Gerlach von Breuberg (* around 1245 ; † 1306 ) was from 1282 to 1306 governor in the Wetterau and governor of peace in Thuringia .

Parentage and family

He was the eldest son of Eberhard I. Reiz von Breuberg, who died in 1286, from the family of Reiz von Breuberg , who, through his marriage to Mechthild von Büdingen († 1274), one of the four daughters of the noble lord Gerlach II von Büdingen , owned an important property who had acquired Wetterau. With Gerlach von Breuberg and his son Eberhard III. the sex reached the height of its territorial possession and political influence. Gerlach von Erbach († 1332), chosen bishop of Worms , was his nephew.

Territory acquisition

During the reign of King Rudolf I , Gerlach was able to considerably expand the original property of his house in the Büdingen area.
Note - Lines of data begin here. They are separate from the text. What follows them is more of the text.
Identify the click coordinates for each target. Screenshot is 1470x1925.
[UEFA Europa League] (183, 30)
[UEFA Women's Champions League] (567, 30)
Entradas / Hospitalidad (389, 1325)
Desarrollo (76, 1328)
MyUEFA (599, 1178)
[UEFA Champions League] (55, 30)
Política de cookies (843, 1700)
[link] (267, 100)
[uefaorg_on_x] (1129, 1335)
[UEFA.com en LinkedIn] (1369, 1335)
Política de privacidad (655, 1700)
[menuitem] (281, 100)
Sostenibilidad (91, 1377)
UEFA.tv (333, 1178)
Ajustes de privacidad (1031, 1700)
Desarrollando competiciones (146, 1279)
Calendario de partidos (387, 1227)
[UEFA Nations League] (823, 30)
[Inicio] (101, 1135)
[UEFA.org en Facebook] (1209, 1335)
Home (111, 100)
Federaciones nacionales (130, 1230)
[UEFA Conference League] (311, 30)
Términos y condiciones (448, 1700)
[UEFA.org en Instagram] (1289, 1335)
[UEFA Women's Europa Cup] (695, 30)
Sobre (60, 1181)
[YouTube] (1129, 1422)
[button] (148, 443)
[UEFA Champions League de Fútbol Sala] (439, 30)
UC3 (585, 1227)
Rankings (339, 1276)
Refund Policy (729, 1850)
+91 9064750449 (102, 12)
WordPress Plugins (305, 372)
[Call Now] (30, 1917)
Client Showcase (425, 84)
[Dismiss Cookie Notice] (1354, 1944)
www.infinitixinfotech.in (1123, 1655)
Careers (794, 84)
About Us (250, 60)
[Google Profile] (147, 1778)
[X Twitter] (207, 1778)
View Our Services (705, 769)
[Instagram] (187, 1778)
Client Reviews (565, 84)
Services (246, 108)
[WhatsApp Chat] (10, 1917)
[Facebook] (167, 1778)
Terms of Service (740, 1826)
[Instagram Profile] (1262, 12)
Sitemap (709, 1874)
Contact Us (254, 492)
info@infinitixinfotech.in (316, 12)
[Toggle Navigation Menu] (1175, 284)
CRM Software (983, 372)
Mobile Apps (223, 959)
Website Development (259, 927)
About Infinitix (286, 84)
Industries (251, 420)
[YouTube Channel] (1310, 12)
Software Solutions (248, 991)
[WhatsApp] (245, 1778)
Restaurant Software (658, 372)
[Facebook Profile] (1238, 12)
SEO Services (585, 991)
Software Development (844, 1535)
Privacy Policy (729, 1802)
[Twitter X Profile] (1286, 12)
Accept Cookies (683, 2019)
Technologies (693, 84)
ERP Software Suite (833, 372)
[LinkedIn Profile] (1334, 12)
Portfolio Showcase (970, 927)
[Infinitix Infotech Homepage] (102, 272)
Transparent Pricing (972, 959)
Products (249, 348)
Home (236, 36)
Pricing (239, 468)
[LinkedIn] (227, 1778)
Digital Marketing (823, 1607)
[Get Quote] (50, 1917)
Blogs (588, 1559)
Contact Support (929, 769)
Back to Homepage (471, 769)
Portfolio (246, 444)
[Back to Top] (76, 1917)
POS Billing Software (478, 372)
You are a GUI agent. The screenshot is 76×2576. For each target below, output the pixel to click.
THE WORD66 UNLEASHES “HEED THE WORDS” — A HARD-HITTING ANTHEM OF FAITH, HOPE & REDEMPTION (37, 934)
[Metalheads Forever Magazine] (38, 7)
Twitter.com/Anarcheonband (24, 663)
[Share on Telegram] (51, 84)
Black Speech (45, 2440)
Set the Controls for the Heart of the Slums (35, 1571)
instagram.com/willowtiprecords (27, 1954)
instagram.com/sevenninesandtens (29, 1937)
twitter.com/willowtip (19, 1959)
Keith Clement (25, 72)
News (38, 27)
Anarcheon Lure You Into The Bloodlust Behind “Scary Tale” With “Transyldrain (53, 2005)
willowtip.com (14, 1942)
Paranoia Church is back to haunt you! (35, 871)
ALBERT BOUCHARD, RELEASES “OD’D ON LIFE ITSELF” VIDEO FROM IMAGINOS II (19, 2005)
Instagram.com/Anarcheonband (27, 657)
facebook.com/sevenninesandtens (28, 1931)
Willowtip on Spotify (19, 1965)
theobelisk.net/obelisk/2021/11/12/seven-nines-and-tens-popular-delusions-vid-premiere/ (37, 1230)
As early as 1282 he received the Frankfurt Castle, the Saalhof , as an imperial mortgage ( pawn ) from King Rudolf I. In addition, Selbold (1282) with the Gelnhausen coin and in 1297 the imperial city of Mosbach and the Schwäbisch Hall coin as an imperial mortgage and Köppern , Bergen and Oberrad as imperial fiefs . He was also burgrave of Gernsheim .

Imperial politics

Gerlach played an important role in the power struggles of the late 13th century in the Holy Roman Empire , but more as an ally and instrument of others than as a self-determined actor.

In the armed conflict between Landgrave Heinrich I of Hesse and Archbishop Werner von Eppstein of Mainz over territorial supremacy in Hesse, he supported the Landgrave and was therefore excommunicated by the Archbishop in 1275 .

In 1282 King Rudolf I appointed him royal bailiff in the Wetterau, where he was supposed to restore law and order after the turmoil caused by the long interregnum . At the same time, Rudolf pledged the Mint in Gelnhausen and the Selbold court to him for 100 marks of silver . Until 1291 he was repeatedly declared as governor. Presumably he was the destroyer of the many robber barons' castles in the Wetterau.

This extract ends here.